Any model claiming primacy of genetic events will need to incorporate these, and many other observations. However, trying to claim complete primacy of genes would be silly as well. For example, events in a small number of genes might ignite aneuploidy, but it could easily be the case that restoring function to those genes later would be ineffective. Similarly, genetic events might initiate cellular disorganization, but chaos at the tissue level may eventually be self-sustaining.

Paradigm shift? Not from how I read Kuhn. Simple models being replaced by messy models reflecting the chaos of cancer; that's a sure bet.

Tuesday, July 03, 2007

Diabetes: Deja vu all over again

This week's Nature Genetics advance publication abstracts (you need a subscription to access the full text; I don't have one) brought more genetic association studies. These studies are coming in at a furiohttp://www.blogger.com/post-create.g?blogID=36768584
Blogger: Omics! Omics! - Create Postus pace, with the rate expected only to increase.

A huge issue with association studies is whether they are correct. The field has been tainted by early studies that failed to hold up to later scrutiny. The sheer frequency of new genetic associations makes watching the field challenging, and I don't claim to keep up in general. Many of these studies turn up variants in genes which have been little if at all characterized, and the biological follow-up is often slow -- because it is slow, hard work.

What struck me about these two papers was first that they were both about common variants & diabetes.
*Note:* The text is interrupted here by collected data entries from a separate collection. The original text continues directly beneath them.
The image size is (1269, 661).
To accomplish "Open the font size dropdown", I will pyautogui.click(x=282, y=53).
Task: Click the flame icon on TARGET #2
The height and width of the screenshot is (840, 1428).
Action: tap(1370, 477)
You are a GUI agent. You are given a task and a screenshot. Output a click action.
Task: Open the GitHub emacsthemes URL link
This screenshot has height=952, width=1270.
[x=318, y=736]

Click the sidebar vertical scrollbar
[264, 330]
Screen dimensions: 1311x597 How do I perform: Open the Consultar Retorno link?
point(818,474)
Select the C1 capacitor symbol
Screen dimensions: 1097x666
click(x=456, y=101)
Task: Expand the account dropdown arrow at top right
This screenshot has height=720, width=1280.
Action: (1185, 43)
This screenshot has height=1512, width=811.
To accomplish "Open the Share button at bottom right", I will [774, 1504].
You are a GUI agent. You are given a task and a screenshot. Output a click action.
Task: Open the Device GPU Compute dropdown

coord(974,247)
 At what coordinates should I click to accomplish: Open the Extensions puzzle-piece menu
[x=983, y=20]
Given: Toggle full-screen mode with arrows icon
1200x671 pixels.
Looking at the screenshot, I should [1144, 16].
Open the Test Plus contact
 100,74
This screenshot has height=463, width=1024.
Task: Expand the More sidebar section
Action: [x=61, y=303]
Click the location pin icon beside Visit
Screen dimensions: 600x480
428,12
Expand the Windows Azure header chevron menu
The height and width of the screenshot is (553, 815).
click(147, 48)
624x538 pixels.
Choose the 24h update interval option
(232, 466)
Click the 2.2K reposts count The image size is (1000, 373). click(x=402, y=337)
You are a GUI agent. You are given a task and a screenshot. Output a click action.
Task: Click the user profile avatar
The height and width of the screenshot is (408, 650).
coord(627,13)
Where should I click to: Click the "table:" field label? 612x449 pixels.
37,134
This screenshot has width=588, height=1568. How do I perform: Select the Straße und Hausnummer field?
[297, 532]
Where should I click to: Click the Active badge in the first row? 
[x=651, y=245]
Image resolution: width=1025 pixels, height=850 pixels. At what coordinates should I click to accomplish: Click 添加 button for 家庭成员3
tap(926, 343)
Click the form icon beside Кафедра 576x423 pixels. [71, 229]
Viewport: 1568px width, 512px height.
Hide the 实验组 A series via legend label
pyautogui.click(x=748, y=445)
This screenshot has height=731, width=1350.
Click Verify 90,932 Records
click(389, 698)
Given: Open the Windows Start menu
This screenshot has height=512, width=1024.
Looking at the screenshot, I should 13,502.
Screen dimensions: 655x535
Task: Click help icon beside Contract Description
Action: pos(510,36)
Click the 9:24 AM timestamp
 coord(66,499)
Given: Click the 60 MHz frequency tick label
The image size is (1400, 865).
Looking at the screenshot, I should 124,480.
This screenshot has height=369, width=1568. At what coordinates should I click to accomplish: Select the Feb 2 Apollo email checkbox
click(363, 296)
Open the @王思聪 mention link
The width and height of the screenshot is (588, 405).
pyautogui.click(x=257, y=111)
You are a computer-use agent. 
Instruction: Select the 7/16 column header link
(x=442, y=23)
What is even more interesting is that in each case the study found common variants affecting diabetes risk that were in genes already strongly associated with diabetes.

A group including deCODE Genomics identified variants in TCF2 (aka HNF1-beta), a gene already associated with Mature Onset Diabetes of the Young, or MODY. When I first came to Millennium there was a race on to find one of the MODY genes, which resulted in finding HNF1-alpha (albeit after the other group). Other members of the HNF family cause MODY when mutated.

The other group found protective mutations in the WFS1 gene, which when mutated causes Wolfram syndrome. Strikingly, among the major symptoms of Wolfram syndrome are diabetes, though with a bunch of nasty developmental defects thrown in. Now, it wasn't entirely surprising that this study nailed a known gene in diabetes, because they focused on genes with known relevance to pancreatic beta cell biology. But it still beats gene of unknown function #10,001.